What needs to be done
Reproduce the material word for word, starting at the line that has "Viewport: 1280px width, 912px" and ending after the line that has "[x=789, y=1255]". Leave out the pictures.

==================================================

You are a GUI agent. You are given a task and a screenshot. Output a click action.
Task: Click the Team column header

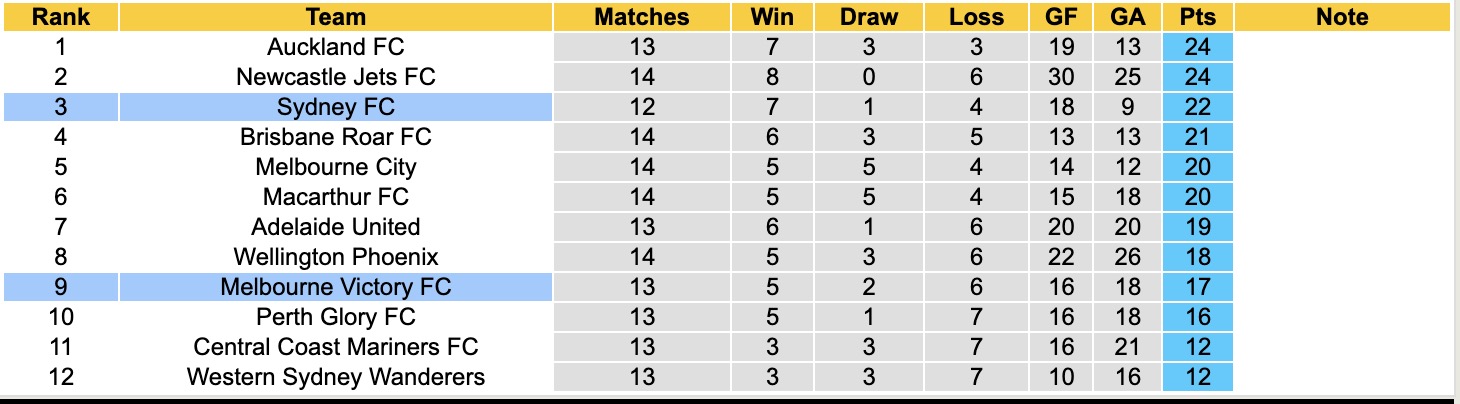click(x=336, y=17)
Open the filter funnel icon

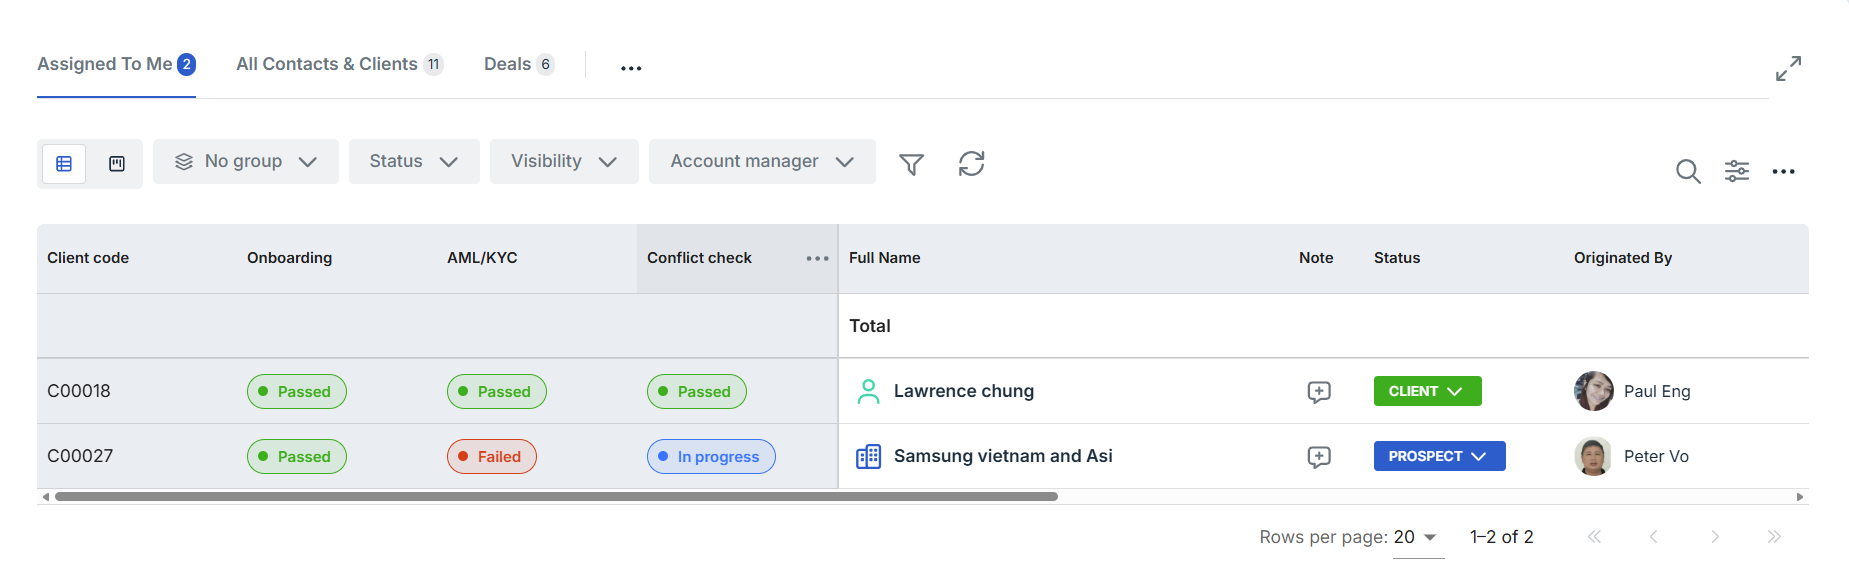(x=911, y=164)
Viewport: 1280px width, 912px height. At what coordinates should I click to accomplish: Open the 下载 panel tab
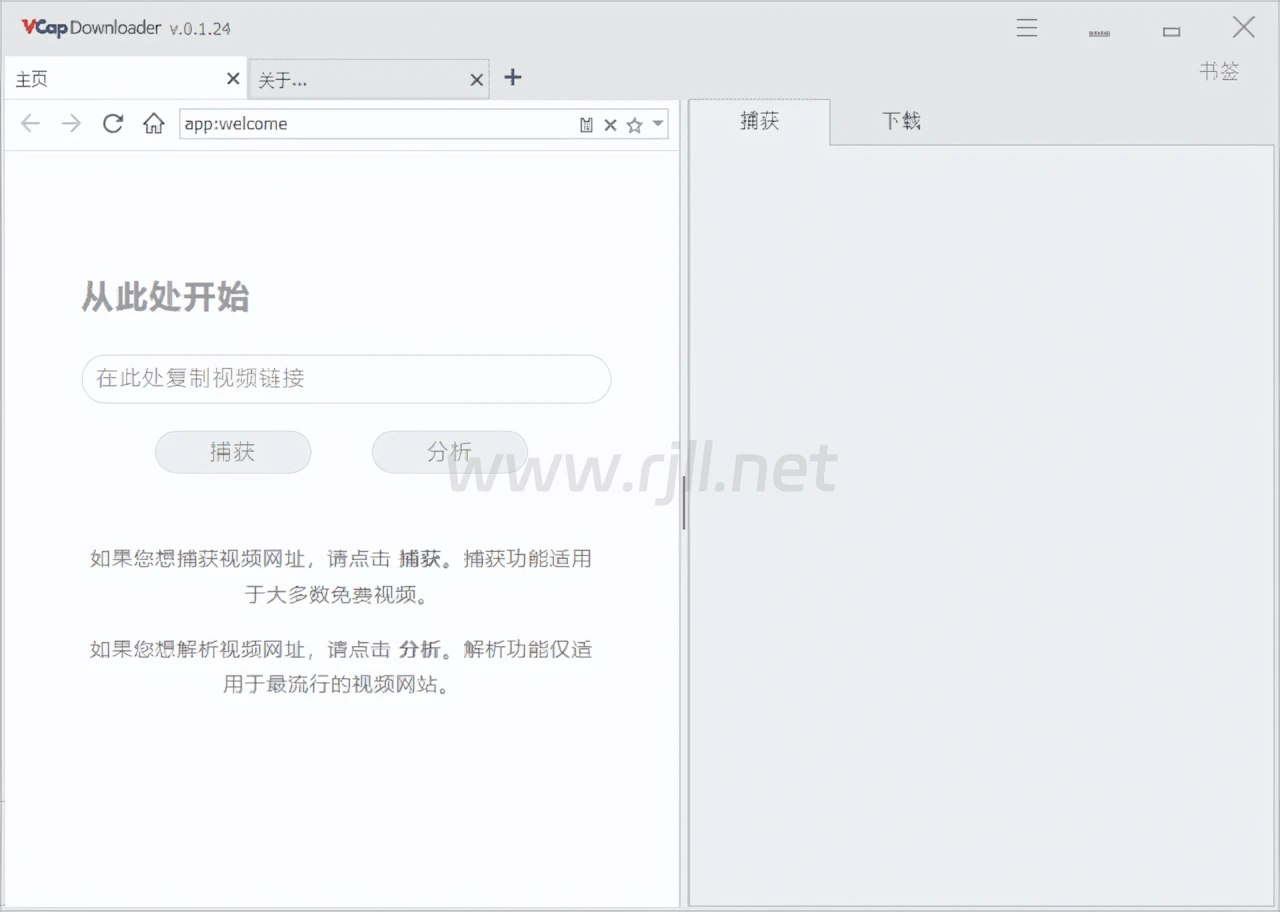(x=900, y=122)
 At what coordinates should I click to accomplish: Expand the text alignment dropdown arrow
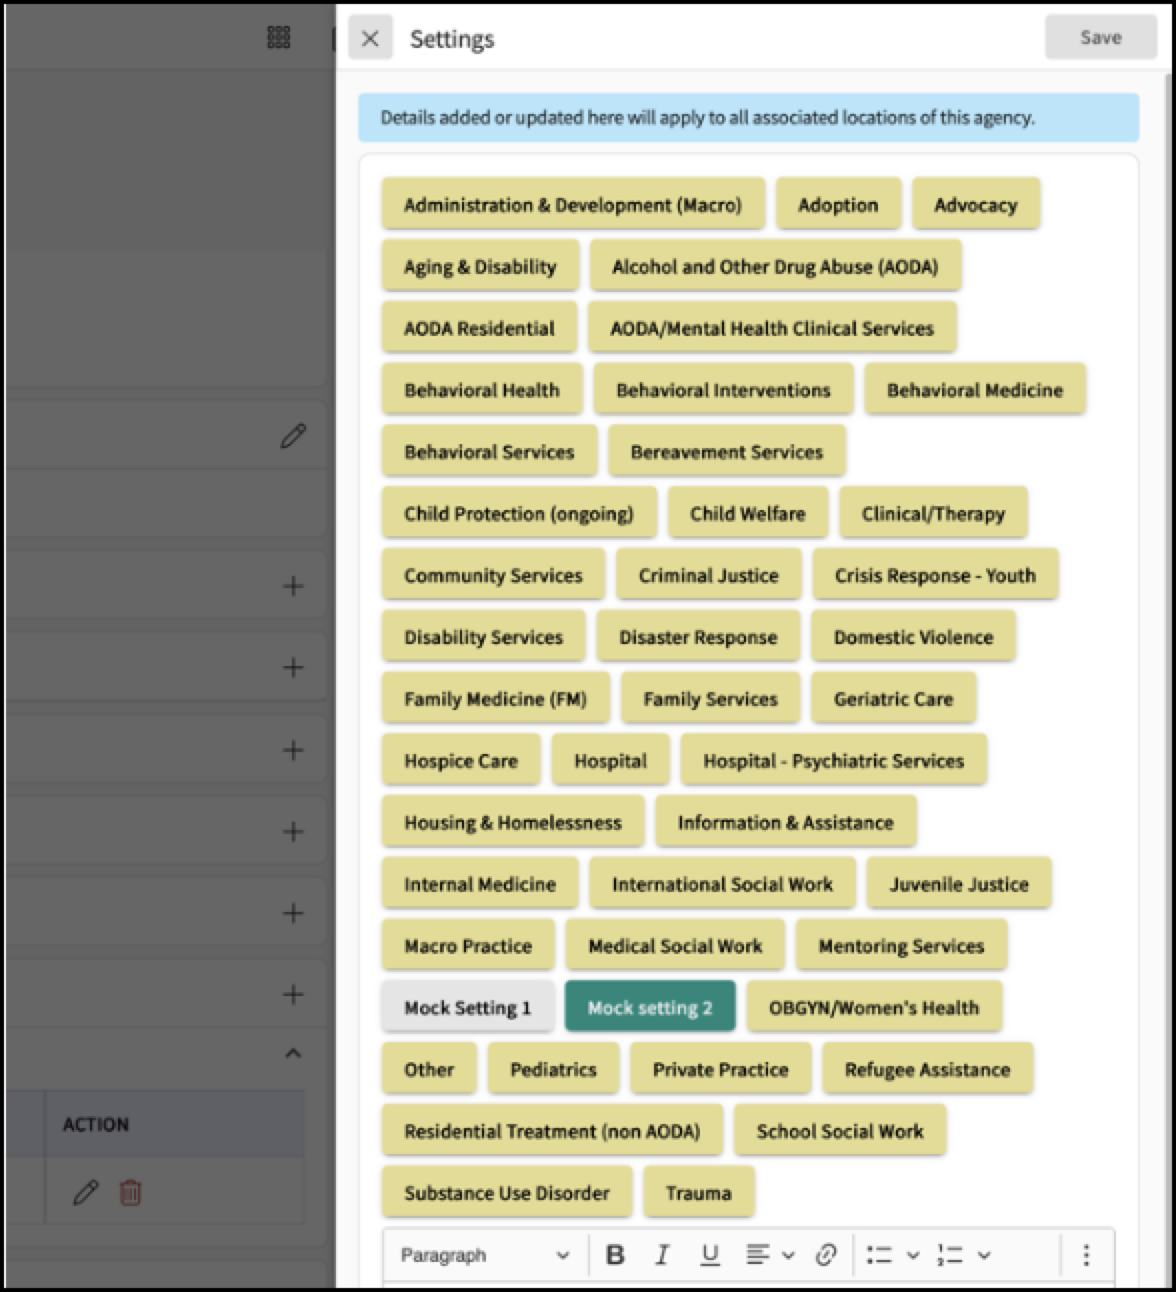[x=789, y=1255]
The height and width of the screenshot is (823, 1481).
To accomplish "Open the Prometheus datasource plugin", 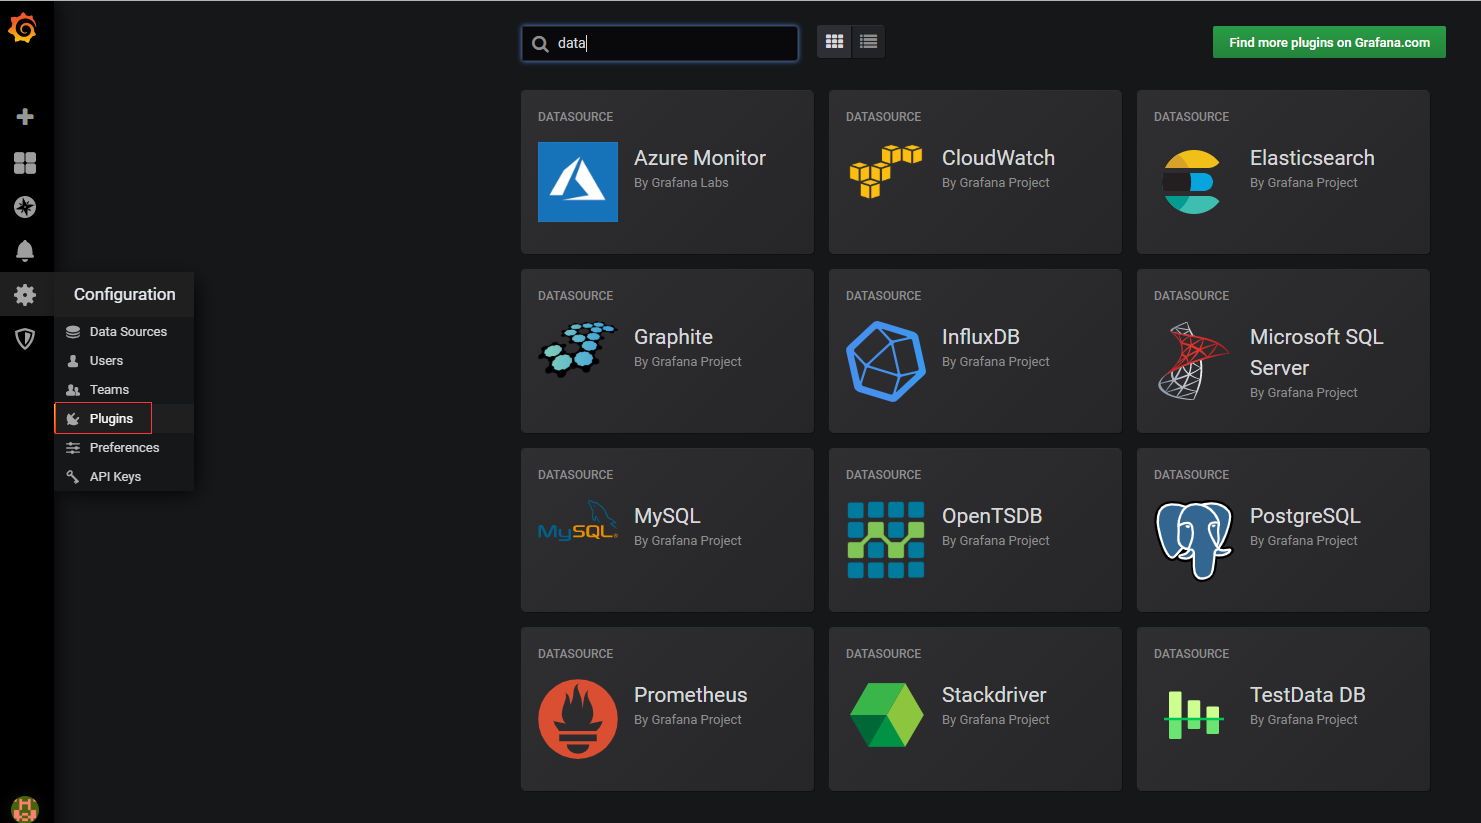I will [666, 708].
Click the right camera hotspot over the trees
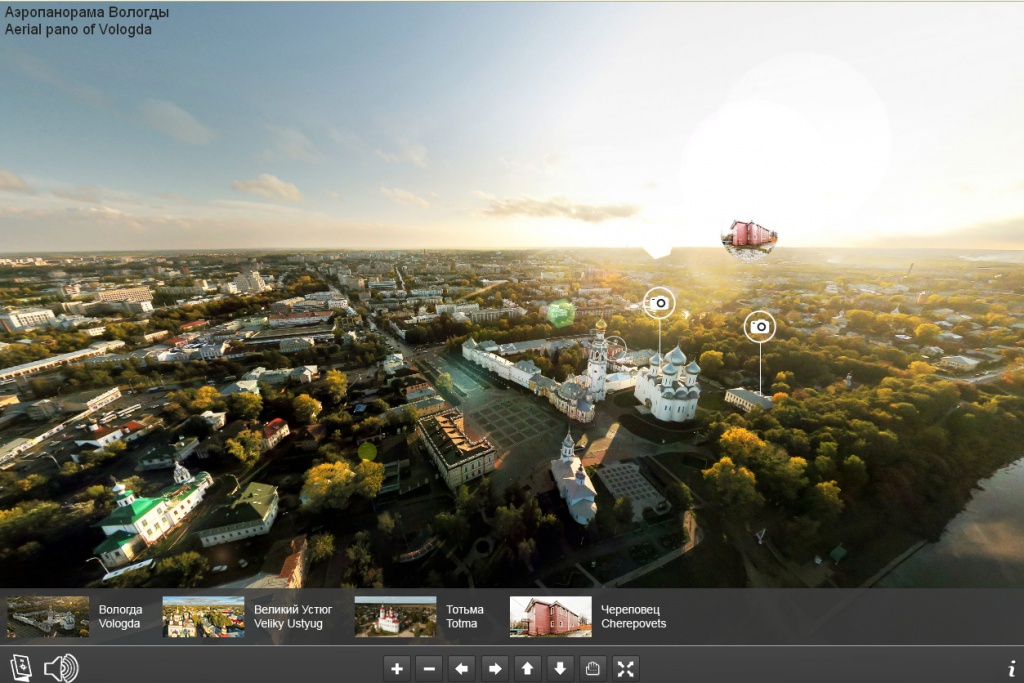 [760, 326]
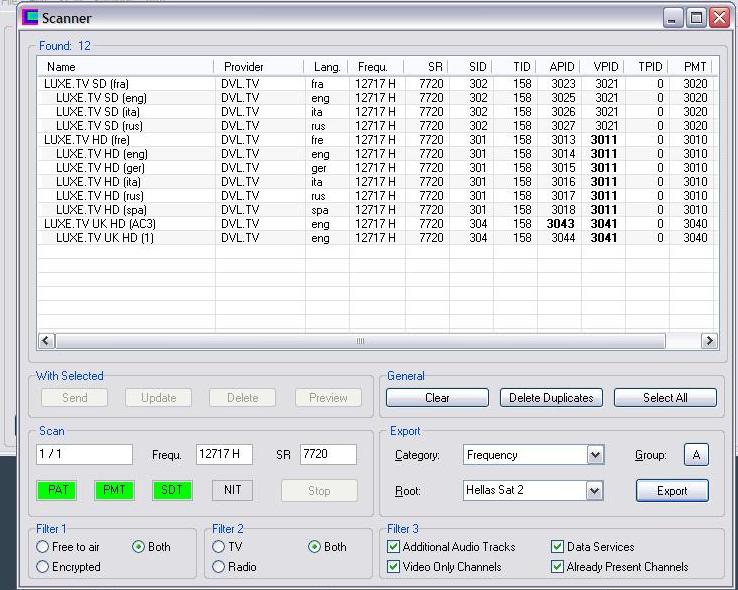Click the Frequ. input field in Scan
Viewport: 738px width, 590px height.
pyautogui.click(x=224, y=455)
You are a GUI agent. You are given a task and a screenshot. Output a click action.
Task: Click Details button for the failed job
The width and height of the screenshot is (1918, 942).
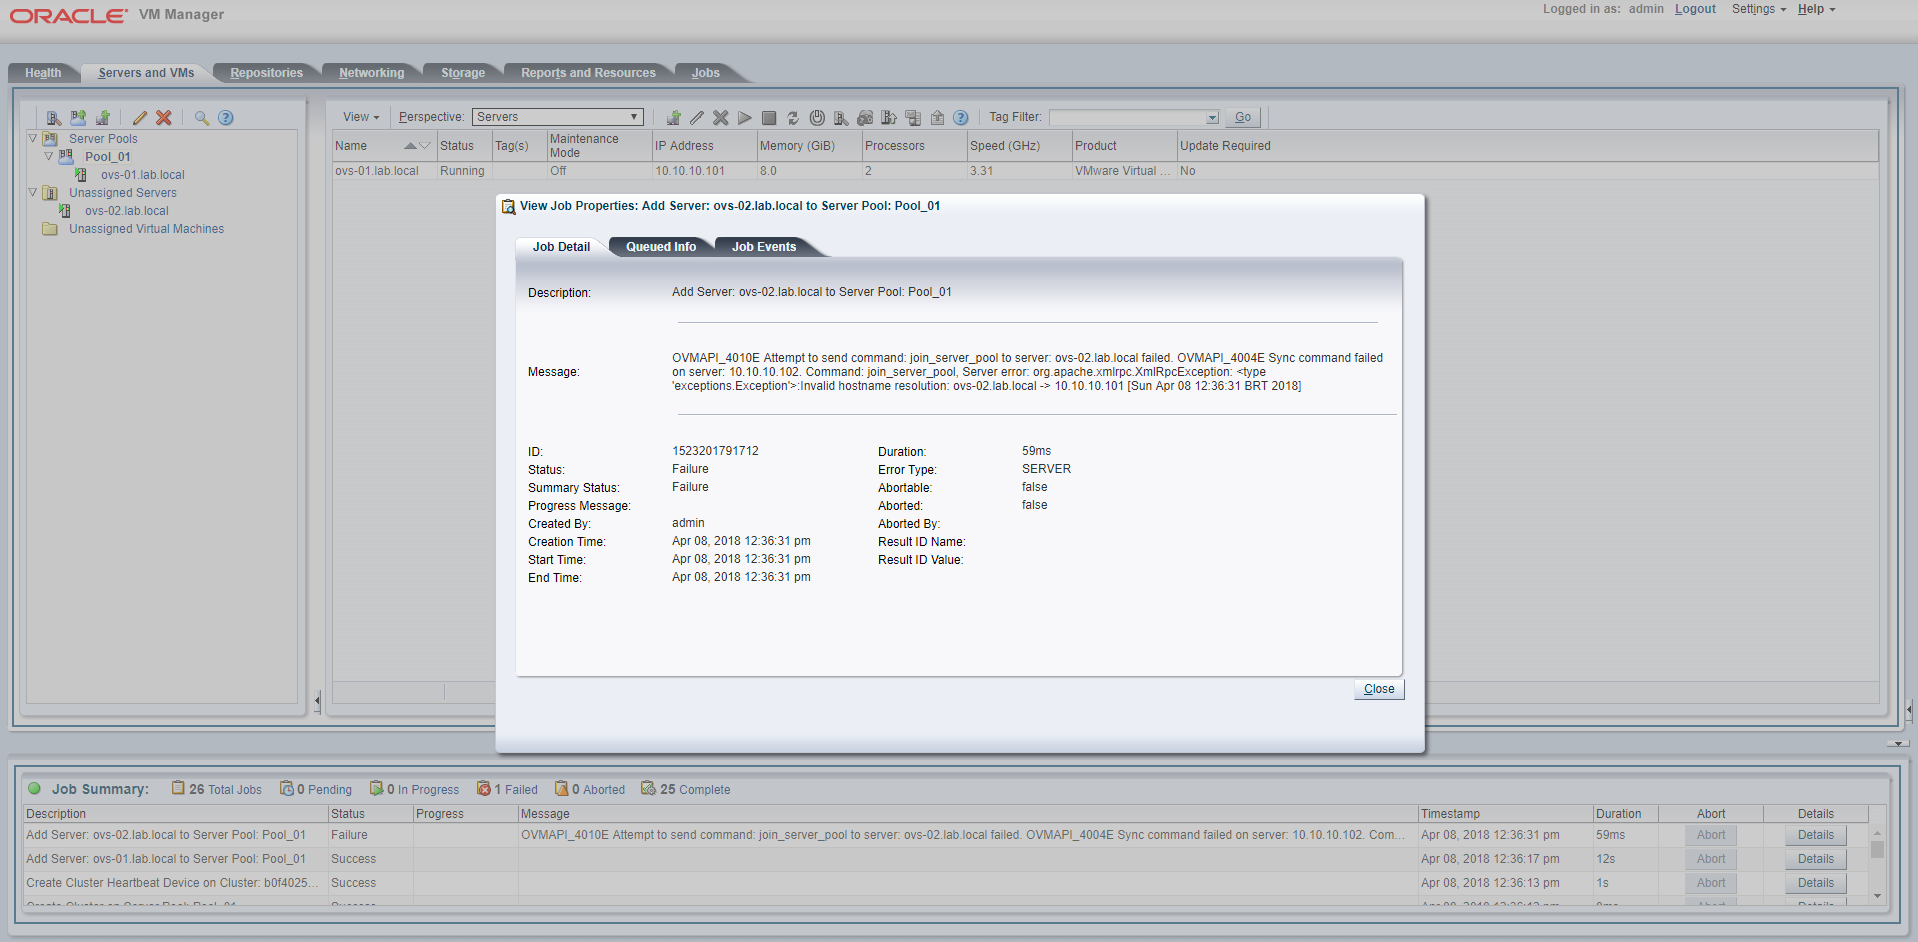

==================================================

Final result
Viewport: 1280px width, 912px height. At what coordinates should I click to accomplish: Open the 下载 panel tab
(x=900, y=122)
 At what coordinates should I click to accomplish: Expand the text alignment dropdown arrow
[x=789, y=1255]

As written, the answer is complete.